A Yemeni portrayed as an al-Qaida operative and a member of a terrorist family confessed to plotting the bombings of the USS Cole and two U.S. embassies in Africa, killing hundreds, according to a Pentagon transcript of a Guantanamo Bay hearing.

The transcript released Monday was the fourth from the hearings the military is having in private for 14 “high-value” terror suspects who were kept in secret CIA prisons before they were sent to the U.S. facility in Cuba last fall.

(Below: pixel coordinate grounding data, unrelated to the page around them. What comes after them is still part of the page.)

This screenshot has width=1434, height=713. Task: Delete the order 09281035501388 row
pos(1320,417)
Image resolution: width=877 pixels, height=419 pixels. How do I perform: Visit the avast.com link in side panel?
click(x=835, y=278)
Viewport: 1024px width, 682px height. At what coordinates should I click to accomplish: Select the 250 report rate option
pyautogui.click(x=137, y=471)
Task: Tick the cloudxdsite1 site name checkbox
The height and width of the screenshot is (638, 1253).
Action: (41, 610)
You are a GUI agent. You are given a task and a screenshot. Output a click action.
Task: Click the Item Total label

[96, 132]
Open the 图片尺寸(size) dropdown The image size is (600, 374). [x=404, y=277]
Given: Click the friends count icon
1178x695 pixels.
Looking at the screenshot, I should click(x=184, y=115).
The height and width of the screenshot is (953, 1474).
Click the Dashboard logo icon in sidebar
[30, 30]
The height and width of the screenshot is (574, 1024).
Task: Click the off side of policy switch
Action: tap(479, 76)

Last week, Waleed bin Attash said he helped plan the 1998 embassy bombings in Kenya and Tanzania that killed more than 200, according to the transcript. He also said he helped organize the 2000 attack on the USS Cole in which suicide bombers steered an explosives-laden boat into the guided-missile destroyer, killing 17 sailors.

“I participated in the buying or purchasing of the explosives,” bin Attash said when asked what his role was in the attacks. “I put together the plan for the operation a year and a half prior to the operation, buying the boat and recruiting the members that did the operation.”

Also alleged to have been Osama bin Laden’s bodyguard at one time, bin Attash is in his late 20s and is a Yemeni who was born and raised in Saudi Arabia, authorities have said. Said to be an al-Qaida operational chief, bin Attash is known as Tawfiq bin Attash or Tawfiq Attash Khallada or simply Khallad. He was captured in 2003.

U.S. intelligence documents allege that bin Attash is a “scion of a prominent terrorist family” that includes his father, Mohammed, who was close to bin Laden, and younger brother Hassan, who has been held at Guantanamo since 2004, arriving at the age of 17.